Please reproduce each line of the material below without any changes.

***** Material supplied

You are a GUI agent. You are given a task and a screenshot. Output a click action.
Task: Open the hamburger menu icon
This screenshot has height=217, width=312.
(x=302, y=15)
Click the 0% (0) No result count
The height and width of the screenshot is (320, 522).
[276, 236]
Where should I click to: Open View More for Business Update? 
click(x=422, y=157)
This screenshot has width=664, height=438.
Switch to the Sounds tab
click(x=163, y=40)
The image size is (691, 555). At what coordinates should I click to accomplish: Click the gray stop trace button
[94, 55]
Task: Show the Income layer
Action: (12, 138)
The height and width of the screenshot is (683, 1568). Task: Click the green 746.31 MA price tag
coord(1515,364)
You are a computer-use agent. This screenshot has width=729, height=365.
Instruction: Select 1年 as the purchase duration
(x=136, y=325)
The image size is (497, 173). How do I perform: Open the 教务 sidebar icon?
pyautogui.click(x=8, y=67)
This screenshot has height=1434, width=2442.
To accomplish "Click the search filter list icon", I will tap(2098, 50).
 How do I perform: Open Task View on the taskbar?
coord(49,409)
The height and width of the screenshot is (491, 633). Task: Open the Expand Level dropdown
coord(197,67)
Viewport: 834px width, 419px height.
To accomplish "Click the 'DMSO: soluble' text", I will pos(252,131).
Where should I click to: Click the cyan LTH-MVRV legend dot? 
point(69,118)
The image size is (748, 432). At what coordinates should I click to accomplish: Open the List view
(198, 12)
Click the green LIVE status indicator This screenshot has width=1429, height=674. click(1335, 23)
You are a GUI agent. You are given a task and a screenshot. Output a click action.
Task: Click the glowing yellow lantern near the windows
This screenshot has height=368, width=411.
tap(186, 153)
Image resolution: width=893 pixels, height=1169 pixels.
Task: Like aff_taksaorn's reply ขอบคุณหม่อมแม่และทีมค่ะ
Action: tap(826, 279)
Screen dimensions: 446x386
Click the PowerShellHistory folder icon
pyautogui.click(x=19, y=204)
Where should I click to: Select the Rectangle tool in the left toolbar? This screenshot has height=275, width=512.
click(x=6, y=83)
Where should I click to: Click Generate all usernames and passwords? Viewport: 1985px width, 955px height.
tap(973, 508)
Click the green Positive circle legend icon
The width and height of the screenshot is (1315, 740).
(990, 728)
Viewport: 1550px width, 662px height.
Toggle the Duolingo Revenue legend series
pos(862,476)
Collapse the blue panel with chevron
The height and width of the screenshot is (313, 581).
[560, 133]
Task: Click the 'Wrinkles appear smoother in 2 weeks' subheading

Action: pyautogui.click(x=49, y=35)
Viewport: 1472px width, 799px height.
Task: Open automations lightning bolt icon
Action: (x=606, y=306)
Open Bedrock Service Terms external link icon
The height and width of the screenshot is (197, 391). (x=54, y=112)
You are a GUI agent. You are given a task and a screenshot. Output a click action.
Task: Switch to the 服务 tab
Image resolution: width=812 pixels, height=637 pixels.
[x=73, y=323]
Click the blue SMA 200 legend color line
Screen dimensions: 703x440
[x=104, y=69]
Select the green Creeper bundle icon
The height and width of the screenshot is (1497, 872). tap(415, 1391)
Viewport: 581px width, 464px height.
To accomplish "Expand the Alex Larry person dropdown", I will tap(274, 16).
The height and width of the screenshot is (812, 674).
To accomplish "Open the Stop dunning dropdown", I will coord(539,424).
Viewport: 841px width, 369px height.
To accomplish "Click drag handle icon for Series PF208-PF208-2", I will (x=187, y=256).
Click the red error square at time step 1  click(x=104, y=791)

**********

(Response to the exercise):
You are a GUI agent. You are given a task and a screenshot. Output a click action.
Task: Open the hamburger menu icon
This screenshot has height=217, width=312.
(x=302, y=15)
Click the 0% (0) No result count
The height and width of the screenshot is (320, 522).
[276, 236]
Where should I click to: Open View More for Business Update? 
click(x=422, y=157)
This screenshot has width=664, height=438.
Switch to the Sounds tab
click(x=163, y=40)
The image size is (691, 555). At what coordinates should I click to accomplish: Click the gray stop trace button
[94, 55]
Task: Show the Income layer
Action: (12, 138)
The height and width of the screenshot is (683, 1568). Task: Click the green 746.31 MA price tag
coord(1515,364)
You are a computer-use agent. This screenshot has width=729, height=365.
Instruction: Select 1年 as the purchase duration
(x=136, y=325)
The image size is (497, 173). How do I perform: Open the 教务 sidebar icon?
pyautogui.click(x=8, y=67)
This screenshot has height=1434, width=2442.
To accomplish "Click the search filter list icon", I will tap(2098, 50).
 How do I perform: Open Task View on the taskbar?
coord(49,409)
The height and width of the screenshot is (491, 633). Task: Open the Expand Level dropdown
coord(197,67)
Viewport: 834px width, 419px height.
To accomplish "Click the 'DMSO: soluble' text", I will pos(252,131).
Where should I click to: Click the cyan LTH-MVRV legend dot? 
point(69,118)
The image size is (748, 432). At what coordinates should I click to accomplish: Open the List view
(198, 12)
Click the green LIVE status indicator This screenshot has width=1429, height=674. click(1335, 23)
You are a GUI agent. You are given a task and a screenshot. Output a click action.
Task: Click the glowing yellow lantern near the windows
This screenshot has height=368, width=411.
tap(186, 153)
Image resolution: width=893 pixels, height=1169 pixels.
Task: Like aff_taksaorn's reply ขอบคุณหม่อมแม่และทีมค่ะ
Action: tap(826, 279)
Screen dimensions: 446x386
Click the PowerShellHistory folder icon
pyautogui.click(x=19, y=204)
Where should I click to: Select the Rectangle tool in the left toolbar? This screenshot has height=275, width=512.
click(x=6, y=83)
Where should I click to: Click Generate all usernames and passwords? Viewport: 1985px width, 955px height.
tap(973, 508)
Click the green Positive circle legend icon
The width and height of the screenshot is (1315, 740).
(990, 728)
Viewport: 1550px width, 662px height.
Toggle the Duolingo Revenue legend series
pos(862,476)
Collapse the blue panel with chevron
The height and width of the screenshot is (313, 581).
[560, 133]
Task: Click the 'Wrinkles appear smoother in 2 weeks' subheading

Action: pyautogui.click(x=49, y=35)
Viewport: 1472px width, 799px height.
Task: Open automations lightning bolt icon
Action: (x=606, y=306)
Open Bedrock Service Terms external link icon
The height and width of the screenshot is (197, 391). (x=54, y=112)
You are a GUI agent. You are given a task and a screenshot. Output a click action.
Task: Switch to the 服务 tab
Image resolution: width=812 pixels, height=637 pixels.
[x=73, y=323]
Click the blue SMA 200 legend color line
Screen dimensions: 703x440
[x=104, y=69]
Select the green Creeper bundle icon
The height and width of the screenshot is (1497, 872). tap(415, 1391)
Viewport: 581px width, 464px height.
To accomplish "Expand the Alex Larry person dropdown", I will tap(274, 16).
The height and width of the screenshot is (812, 674).
To accomplish "Open the Stop dunning dropdown", I will coord(539,424).
Viewport: 841px width, 369px height.
To accomplish "Click drag handle icon for Series PF208-PF208-2", I will (x=187, y=256).
Click the red error square at time step 1  click(x=104, y=791)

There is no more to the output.